To DuPree, designing clearly is a fundamental way of thinking; a different way of thinking—what we might call "Design Thinking"—than either that of stylists or salespeople or manufacturers. Stylists think about making things pretty, while salespeople and manufacturers think about making things profitable.
While defining his top management role centrally as protecting and exalting the designers, Hugh DuPree was not completely unconflicted about his life with designers: "Like it or not, designers are important; indeed, vitally essential for the success of a business enterprise." "Like it or not"—an interesting turn of phrase that was perhaps a product of one too many conflicts with his indispensable but dictatorial designers!
But did his model, which had great designers protected by inspired senior executives from philistine line managers, take hold across the U.S. economy and have the effect he sought? By his own assessment: Definitively not. "American industrial programs of planned obsolescence have set up an industrial complex geared to producing waste, and a society trained to accept it." Already by 1965, DuPree witnessed the scourge of drab, uninspiring products dominating the industrial landscape that was a mere minor foreshadowing of the world to come.
TIME TO INTEGRATE.
The DuPree design model worked for Herman Miller, thanks to the commitment of the DuPree family. However, to the extent that DuPree's assessment is correct, the model didn't take hold and produce the desired outcome across the economy. So we must consider the possibility that if Design Thinking is critical, maybe restricting it to designers and protecting them from business people is not actually the most productive avenue to pursue. Perhaps eliminating the need for protection by turning business people into Design Thinkers would be more effective.
While for its time, the DuPree family design model was highly advanced and visionary, it is time for a third-generation management model. Rather than supplementing modern analytical management with design sensibilities, it is time to integrate design into management practice. The job of executives isn't to protect designers from line management, but to help line management become Design Thinkers. It is time for the management discipline of Design Thinking.
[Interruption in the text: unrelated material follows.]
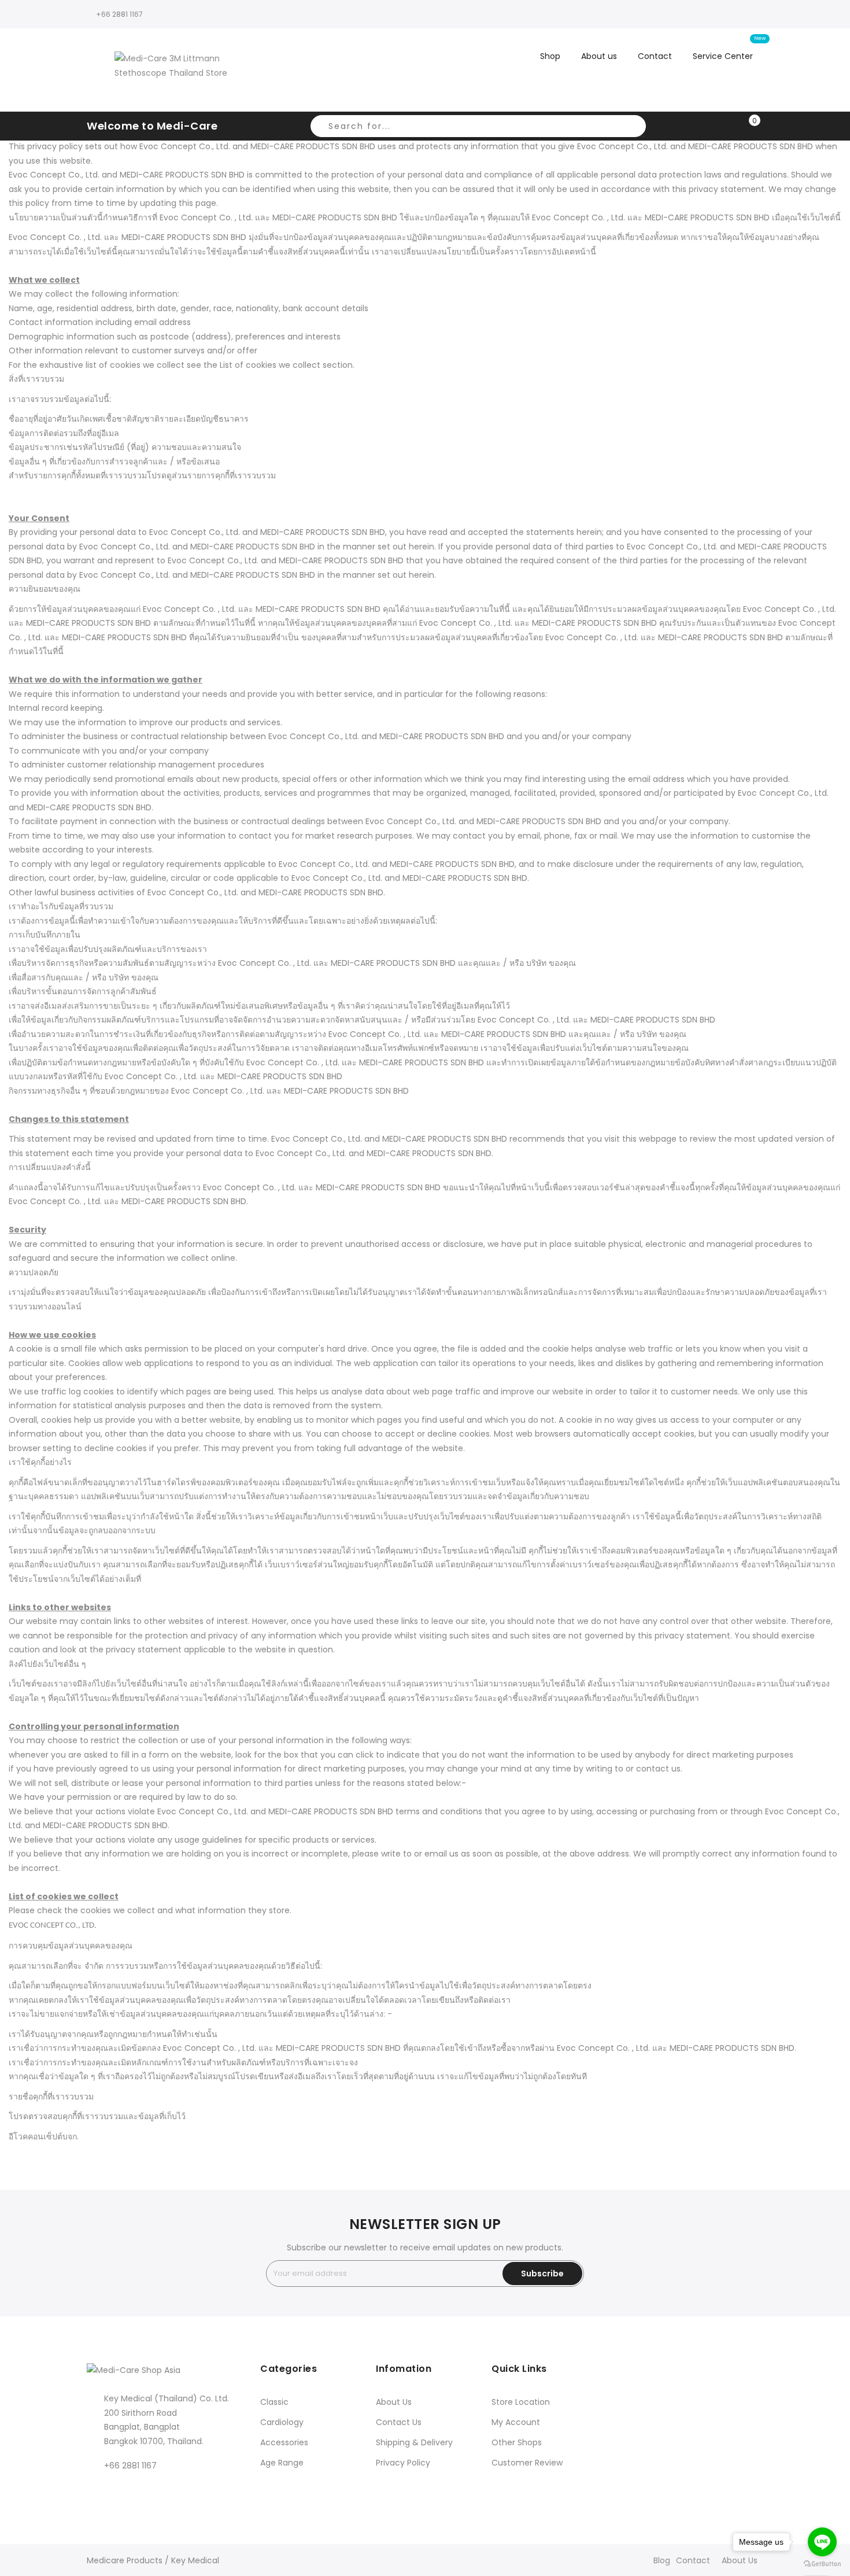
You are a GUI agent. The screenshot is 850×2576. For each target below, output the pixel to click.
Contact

To create a Design Thinking organization, a company must create a corporate environment in which it is the job of all managers to understand customer needs at a deep and sophisticated level and to understand what the firm's product means to the customer at not only a functional level, but also an emotional and psychological level. It must also create a culture in which line managers are not satisfied with merely serving customers, but insist on delighting them and making them feel the company is their partner, friend, and confidante.
FOLLOW THE TRAIL.
It must create an operating environment by which line managers experiment with new ways of delighting the customer, realizing fully that some new ideas will fail, but that in failing these efforts have valuable benefits. Even failed experiments help convince customers that the company is aiming high, and the feedback will help them come up with newer, better approaches. In this operating environment, line managers will view customers as people with whom to prototype and test new ideas, as colleagues in innovation, sitting on the same side of the table.
The great firms of the 21st century will be those that recognize the goal isn't to supplement analytics with design; it is all about integrating design and management. Everybody with an ounce of sense and a checkbook can supplement. Only those with passion and courage can and will integrate. And those who integrate should whisper a "thank you" to the DuPrees who blazed a path that made the notion of integration a true possibility.